Sunday, August 29, 2010
National Archives of Scotland - 07/20/10
The National Archives of Scotland opened to the public in 1788, and is possibly the oldest archive in the world that is still being used for it's original function. The building was designed by Robert Adam and construction began in 1774. In 1787 the records began to be moved into the completed building.
The NAS is a government agency which includes two divisions, the Record Services Division and the Corporate Services Division, overseen by the Keeper of the Records of Scotland. There are 3 buildings, 140 staff members, 8 websites, and over 70 kilometers of records. There are around 250,000 records and 12,000 visits every year. Records include church records, wills and testaments, registers and deeds, family estate papers, private records, court and legal records, photographs, maps and plans, railway and government records.

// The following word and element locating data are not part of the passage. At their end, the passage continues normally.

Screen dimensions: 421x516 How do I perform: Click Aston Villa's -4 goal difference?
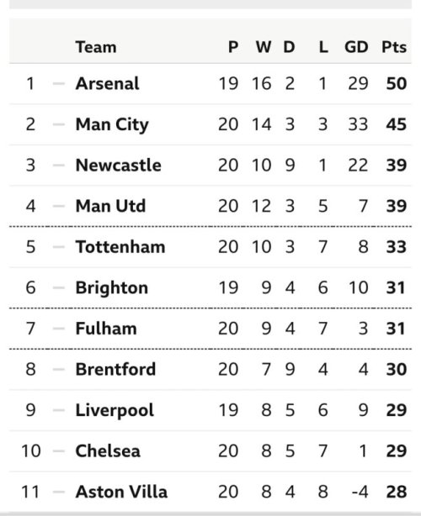click(x=360, y=492)
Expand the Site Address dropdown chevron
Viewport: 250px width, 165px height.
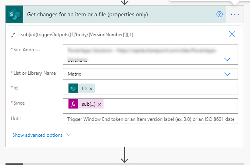click(x=227, y=59)
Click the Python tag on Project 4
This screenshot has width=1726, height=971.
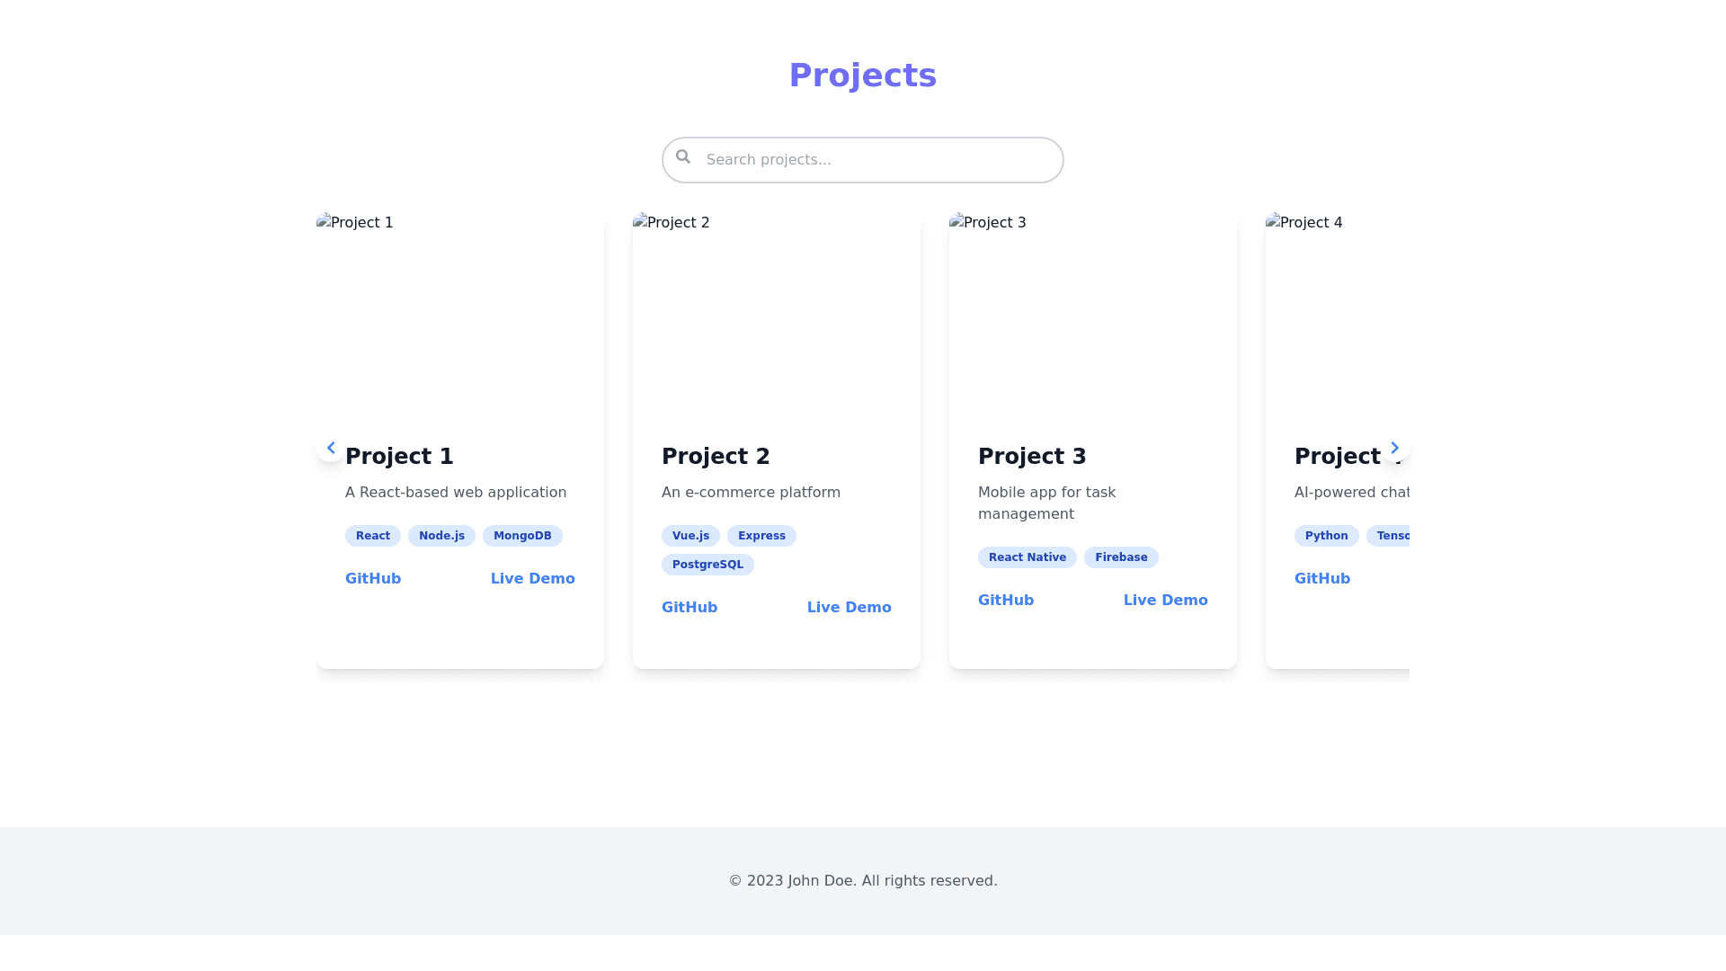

Of the three buildings, the General Register House was the first. It opened in 1789 and includes a Historical Search Room where the public comes to access and request records and Scotland's People Centre used for heritage purposes. There is a statue here of King George III, and the librarian joked with us that he was the king that "you Americans got rid of." The West Register House was the next to be built in 1811. It includes the West Search Room and is a 15 minute walk to the other end of Princes Street. The third building is the Thomas Thomson House which opened in 1994. This is where extra materials are stored and has shelving up to 10 feet high. The Conservation Department is located here, as well.
Recent developments at the NAS includes an online catalogue (OPAC), "virtual volumes", access to Scottish wills from 1500-1901, digitization of the Church of Scotland records, the Registers Archives Conversion Project, and the Valuation Rolls Project. Several websites are affiliated with the NAS including:
I got to take a close look at some applications and registers at sea which showed the dates of births, deaths, sicknesses, and types of work performed. I also saw cookery books, letters home, and other family records.